What makes last-minute booking during these festivals particularly painful: there's limited alternative routing. The only real alternate is flying via a connection, which defeats the purpose on a 55-minute direct route.
The Booking Windows That Actually Work
From my own booking history on Tier-2 to Delhi routes during festive periods, here's what holds: the sweet spot for Amritsar–Delhi during festival weeks is 3–5 weeks ahead. At that window, you can often still find fares in the ₹4,000–₹6,000 range, which isn't cheap but is far better than the ₹9,000–₹12,000 you'll see in the final week.
At 2 weeks out, prices are already inflated — you're looking at ₹6,000+ for most departures. Within 5–7 days, availability on IndiGo and Air India gets genuinely thin, and what's left sits in high fare buckets. Air India sometimes holds seats in slightly lower buckets slightly longer than IndiGo on this route, but that's not a guarantee — check both directly and via FlightGPT.
One real pattern I've noticed: the day immediately after Baisakhi (April 15–16) often has better availability and lower fares than the festival dates themselves.
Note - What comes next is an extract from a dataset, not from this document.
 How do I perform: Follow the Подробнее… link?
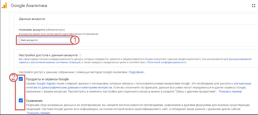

If your visit is for the festival atmosphere rather than a specific day, arriving on April 12 and leaving April 16 can save meaningful money — and you still get the main celebrations.
Which Airlines Operate the Route and How They Handle Festival Demand
IndiGo dominates the ATQ–DEL sector with the most daily frequencies. Air India operates the route with reasonable frequency and has been steadily rebuilding capacity since absorbing Vistara (the merger completed in 2024 — Vistara no longer exists as a separate airline). Akasa Air has been expanding Punjab routes; check whether they operate ATQ–DEL in your travel window as their fares can occasionally undercut on this sector.
Air India Express doesn't typically serve this route directly. SpiceJet has historically operated Amritsar–Delhi but with variable reliability — confirm schedule and check recent delay data before booking for time-sensitive festival travel.
During Gurpurab, Air India sometimes adds extra sections (additional aircraft on the same route) to handle overflow demand. It's worth checking Air India directly around 4–6 weeks before the festival date — extra-section fares can sometimes be meaningfully cheaper than the main flight inventory.
Workarounds When You're Already Within a Week
If you're reading this the week of a festival and need to fly, here's the honest picture: cheap isn't happening. But here are the less-bad options.
Morning departures first: The 6 AM–8 AM slots tend to have slightly more seats available last-minute than the 4–7 PM prime-time flights. Pilgrims and leisure travellers often prefer convenient evening flights; early morning is slightly less contested even during festivals.
Nearby airport check: Chandigarh (IXC) is about 220 km from Amritsar — a longish drive but an option if Amritsar fares are completely unreasonable. Delhi has three terminals; make sure you're looking at DEL (Indira Gandhi International), not a regional airport. Similarly, some travellers heading to the Golden Temple specifically route through Chandigarh and take a cab — worth pricing out if the fare difference is large enough.
Train as a last resort: The Shatabdi Express from New Delhi to Amritsar takes about 6–6.5 hours. Tatkal booking on AC chair or CC opens 24 hours before departure. It's not comfortable for a festival rush but it is reliable and priced under ₹1,000 typically.
Also worth checking: our Lucknow–Delhi same-day guide covers the general mechanics of domestic last-minute booking that apply here too.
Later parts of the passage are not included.